The US central bank’s hike Wednesday and its indication of three more next year—instead of the expected two—has lit a fire under the greenback, sending it to 14-year highs against the euro with analysts saying it could soon hit parity.

The yen’s retreat—it has lost almost a fifth of its value since Trump’s election—has sent Tokyo’s Nikkei index to one-year highs and on Friday chalked up a ninth successive gain, adding 0.7 percent. The index has risen six percent since December 5.

Other regional markets were mostly up after suffering hefty losses on Thursday. Shanghai ended 0.2 percent higher and Seoul added 0.3 percent. Sydney eased 0.1 percent and Hong Kong was flat.

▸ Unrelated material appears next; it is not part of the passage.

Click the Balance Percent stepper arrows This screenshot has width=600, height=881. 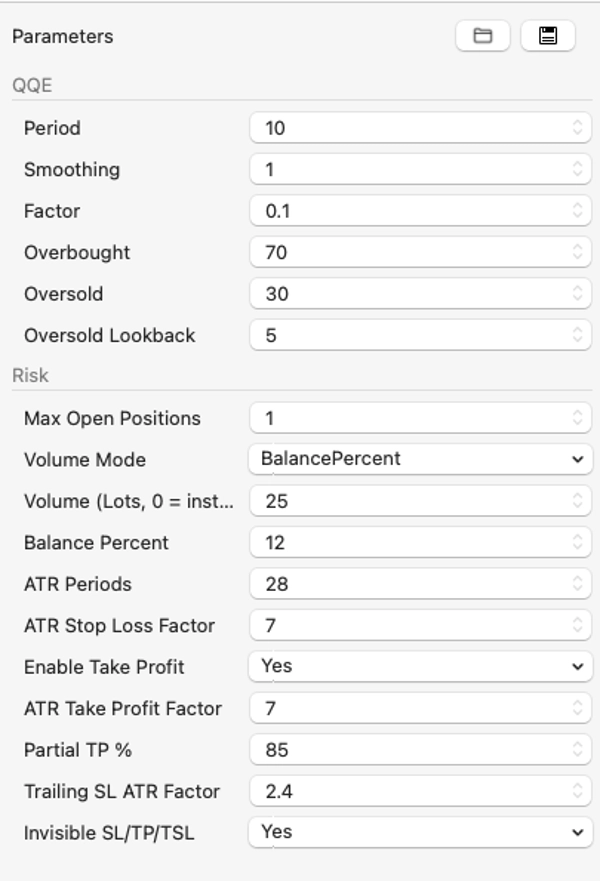577,543
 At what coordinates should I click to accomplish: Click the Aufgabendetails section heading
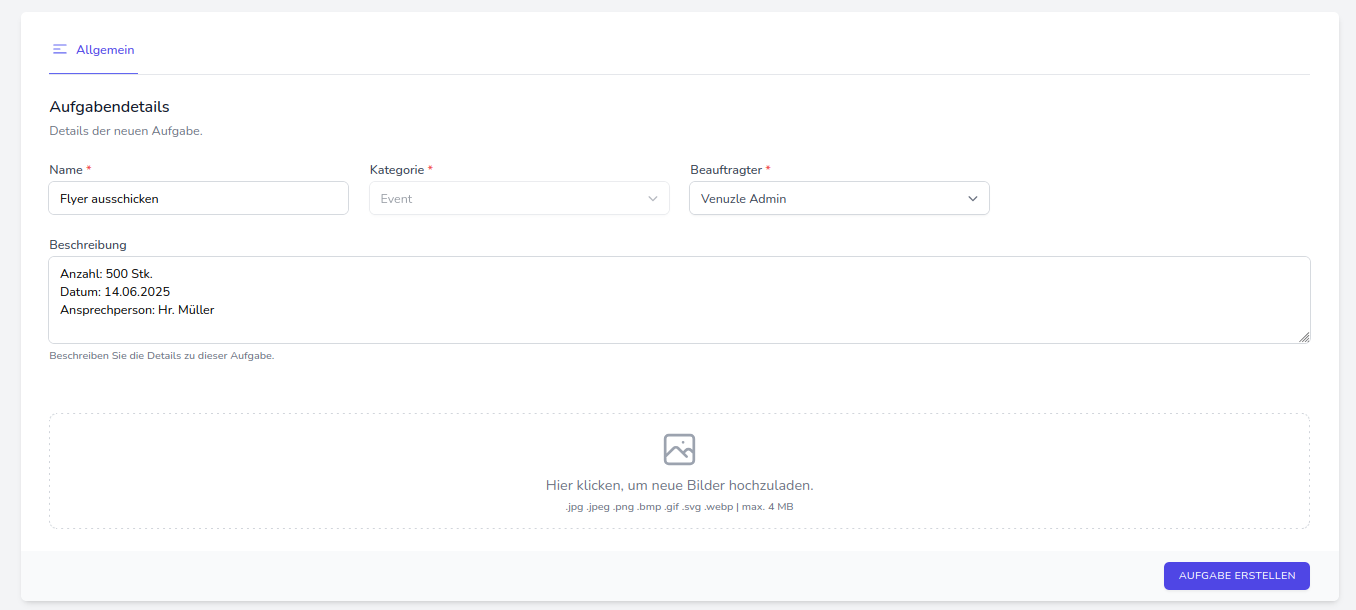click(109, 106)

However, among emerging markets there were losses in, Taipei, Jakarta and Kuala Lumpur.

The dollar has been on a roll since Donald Trump was elected president on November 8, promising huge spending on infrastructure, tax cuts and deregulation. That has also sent US equity markets to record highs this month.

However, the prospect of higher borrowing costs has rattled trading floors in Asia, with emerging market stocks and currencies suffering as dealers pull out looking for better returns in the US, where 10-year Treasury yields are at two-year highs.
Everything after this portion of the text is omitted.